CTP Milletvekili Mehmet Çağlar  federal sistemin bir amaç olmadığını ancak özellikle Kıbrıs Türk toplumun insanca yaşayabilmesi için içinde iki toplumun bulunacağı bir araç olduğunu, dünyanın yüzde 40’ının federal yapıyla yönetildiğini söyledi.

Çağlar,  federal yapının içinde  birden fazla halkın bulunduğu bir uzlaşı kültürü olduğunu belirterek bu yapının aynı zamanda kültürünün oluşturulması gerektiğini, bu kültürün oluşturulması konusunda her iki topluma da görevler düştüğünü belirtti.

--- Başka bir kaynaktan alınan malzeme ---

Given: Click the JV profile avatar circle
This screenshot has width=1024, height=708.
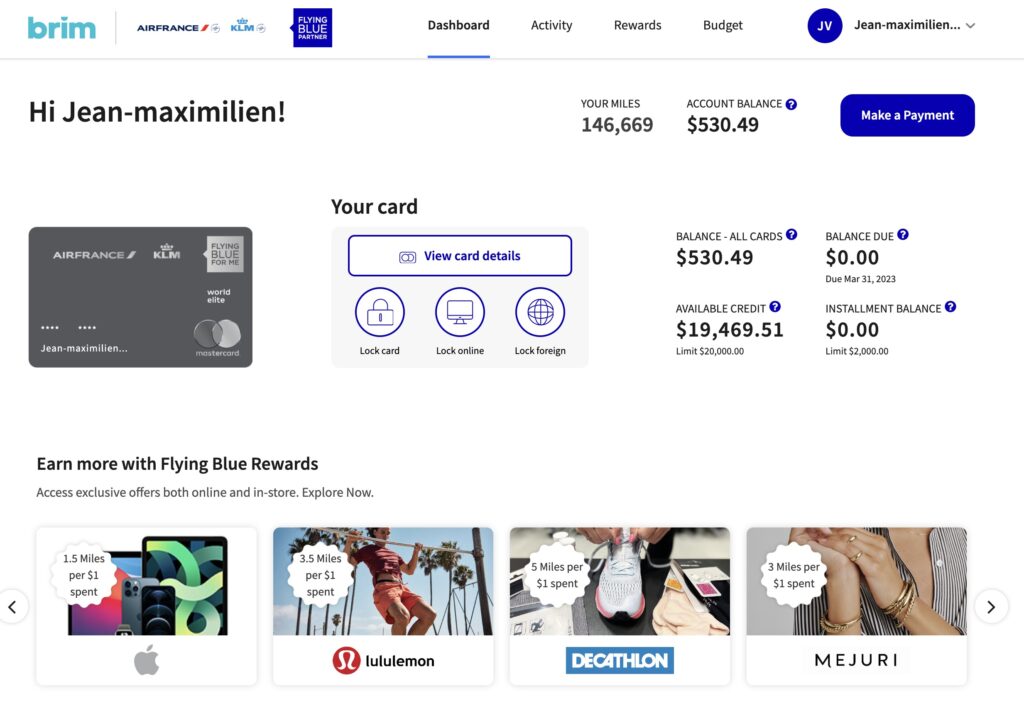Looking at the screenshot, I should click(x=824, y=26).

Çağlar, 1960 ortak devleti kurulurken yapılan  en büyük hatalardan birinin eğitimin toplumların kendilerine bırakılması olduğunu kaydetti.

Ortak Eğitim Komitesi’ni olumlu bir adım olarak gördüğünü söyleyen Çağlar, güven artırıcı önlemler çerçevesinde iki toplum liderinin federal kültür oluşması için ortak eğitim şurası düzenlenmesi konusunda çağrı yapmaları gerektiğini anlattı

Çağlar federal kültür oluşması halinde iki toplumun empatilerinin de gelişeceğini söyledi.

Müzakere sürecinde hep doğal süreden bahsedildiğini anımsatan Çağlar, iyi niyetle söylenen bu iddiaları gereksiz bulduğunu ifade etti.

Çağlar Güney’deki seçimlerin müzakere sürecini etkileyeceğine inanmadığını, referandumun eylül ayında yapılabileceğini, süreci cendereye sokmanın bir anlamı olmadığını kaydetti.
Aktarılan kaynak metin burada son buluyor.